__Your task__: Leaving every picture out, repeat all of the entries below exactly.

__Data for this exercise__:

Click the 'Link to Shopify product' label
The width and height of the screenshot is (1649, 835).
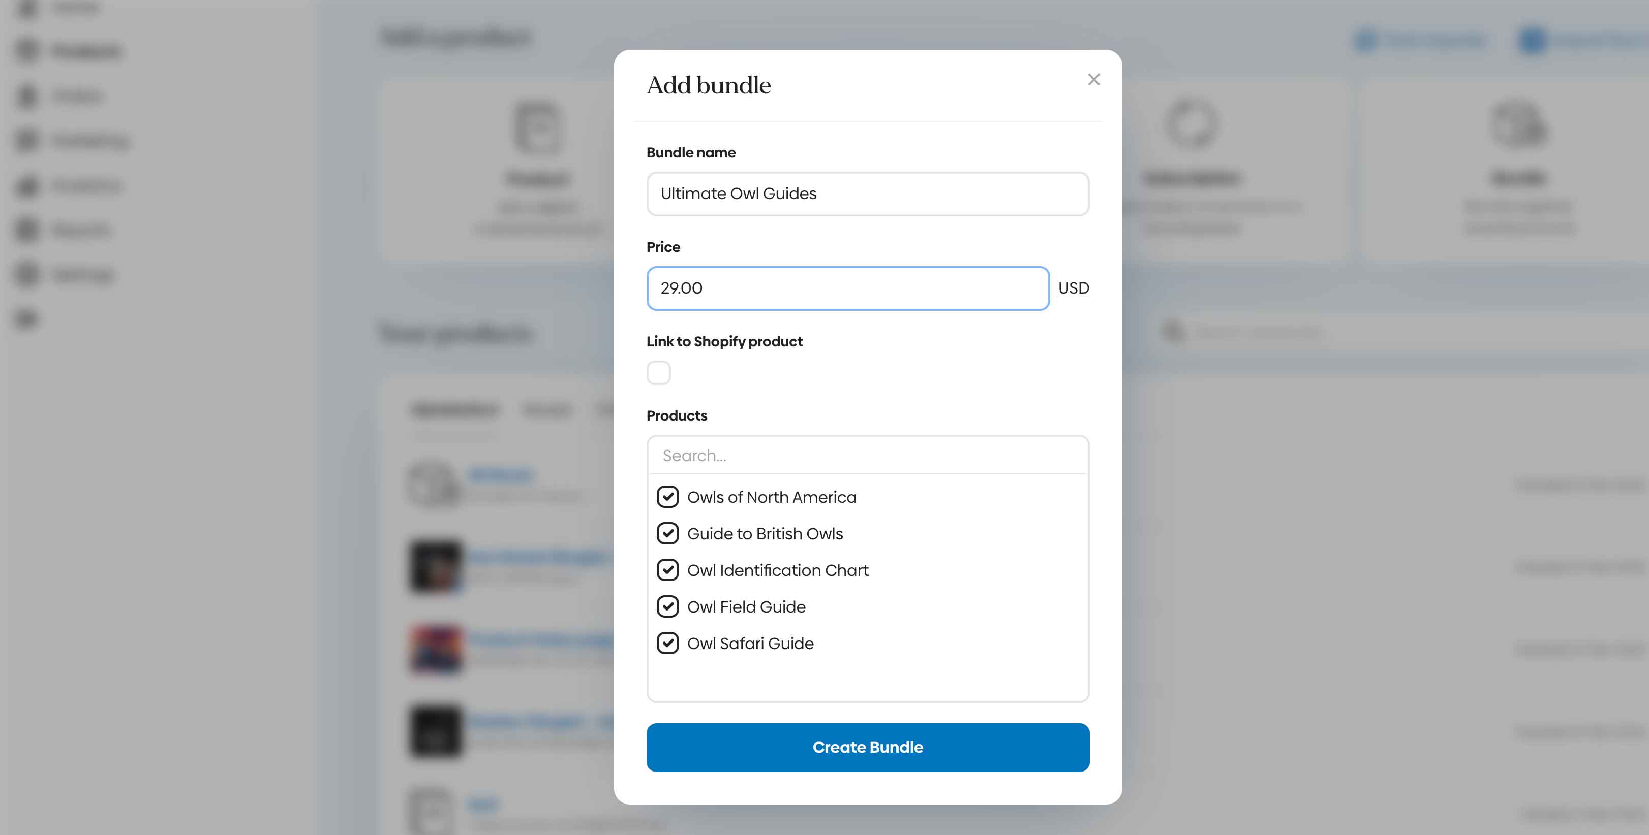[x=724, y=342]
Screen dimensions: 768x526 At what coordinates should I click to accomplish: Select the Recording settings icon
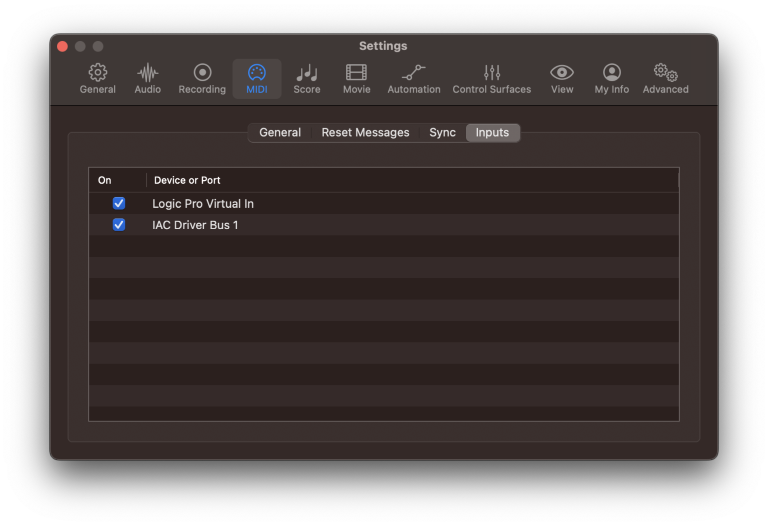[202, 78]
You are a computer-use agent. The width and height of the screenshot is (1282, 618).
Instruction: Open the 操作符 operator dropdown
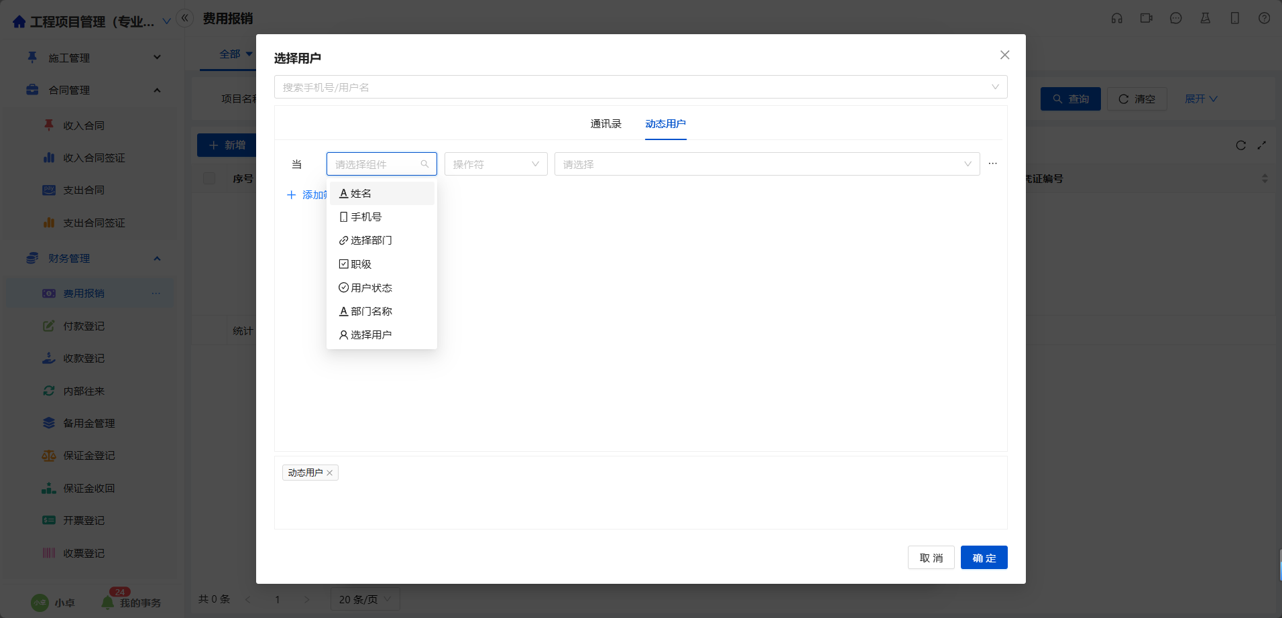click(496, 164)
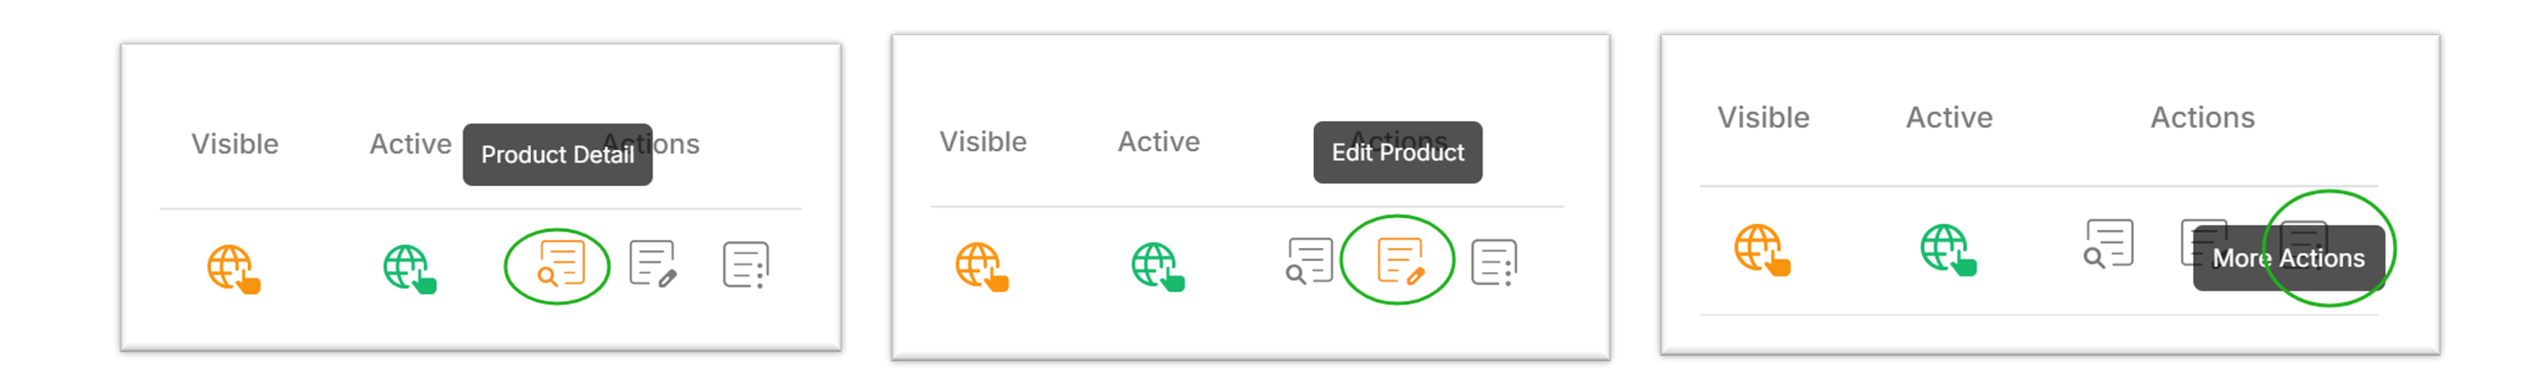Viewport: 2540px width, 391px height.
Task: Toggle green Active globe in More Actions tooltip panel
Action: click(1948, 249)
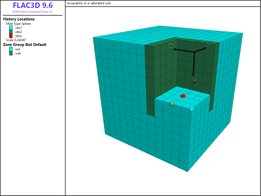Click the History Locations legend heading
Viewport: 261px width, 196px height.
[19, 19]
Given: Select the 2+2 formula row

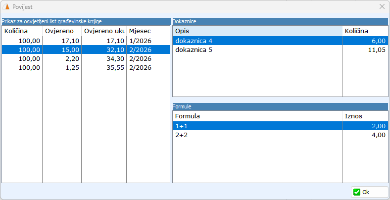Looking at the screenshot, I should tap(257, 135).
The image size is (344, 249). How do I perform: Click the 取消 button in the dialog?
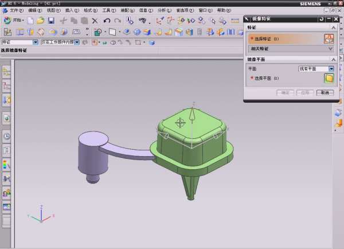tap(325, 92)
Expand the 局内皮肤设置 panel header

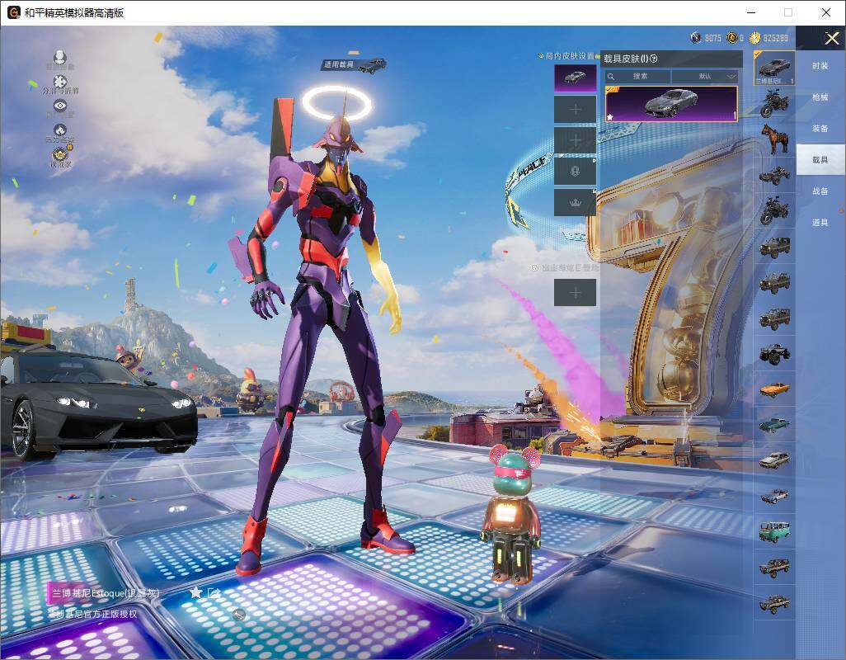tap(568, 56)
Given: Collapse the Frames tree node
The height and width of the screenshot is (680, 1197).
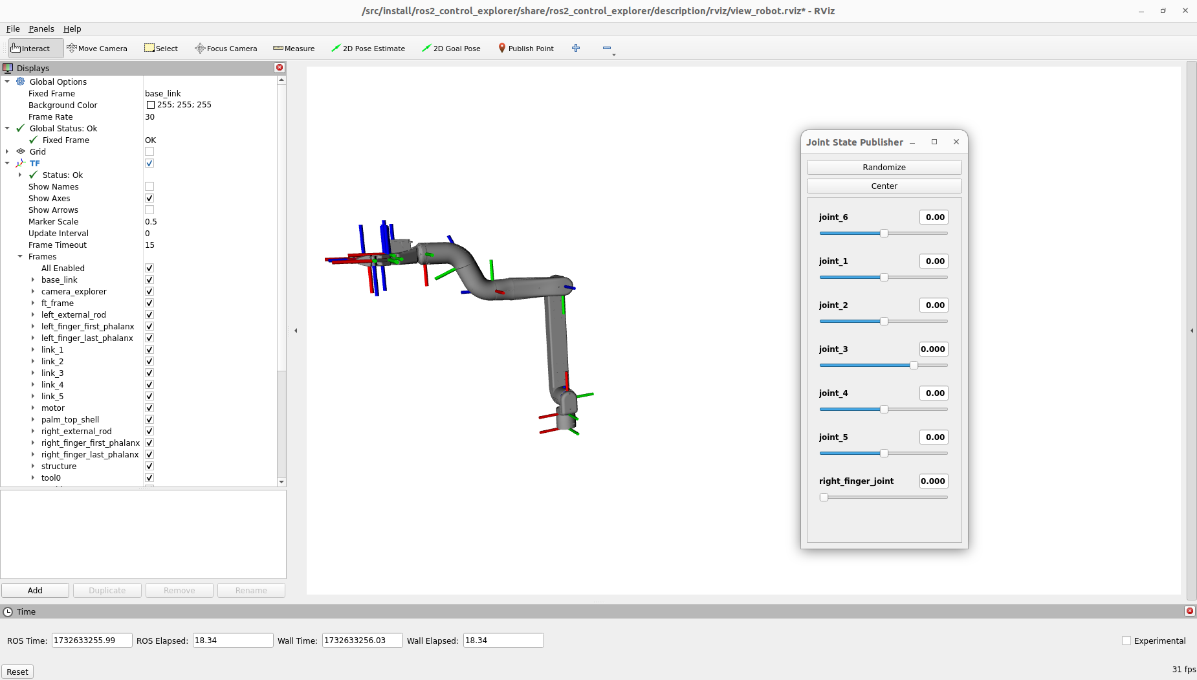Looking at the screenshot, I should (x=20, y=257).
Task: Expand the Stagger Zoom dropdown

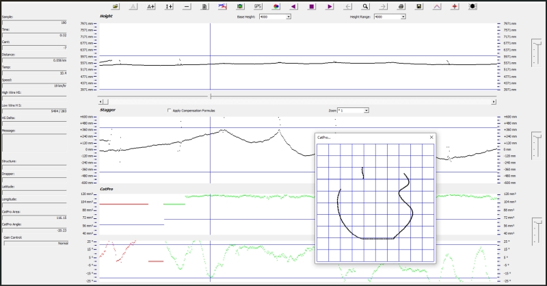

__Exercise response__:
Click the 'Link to Shopify product' label
The width and height of the screenshot is (1649, 835).
[x=724, y=342]
Screen dimensions: 768x526 At what coordinates should I click to accomplish: Select the Recording settings icon
[202, 78]
You are a computer-use agent. The width and height of the screenshot is (1282, 618).
Instruction: Open the 操作符 operator dropdown
click(496, 164)
Viewport: 2540px width, 391px height.
Task: Toggle green Active globe in More Actions tooltip panel
Action: click(1948, 249)
Click the History Locations legend heading
Viewport: 261px width, 196px height.
[19, 19]
Given: Select the 2+2 formula row

Looking at the screenshot, I should tap(257, 135).
The image size is (344, 249). How do I perform: Click the 取消 button in the dialog?
tap(325, 92)
Expand the 局内皮肤设置 panel header

tap(568, 56)
Given: Collapse the Frames tree node
The height and width of the screenshot is (680, 1197).
Looking at the screenshot, I should (x=20, y=257).
Task: Expand the Stagger Zoom dropdown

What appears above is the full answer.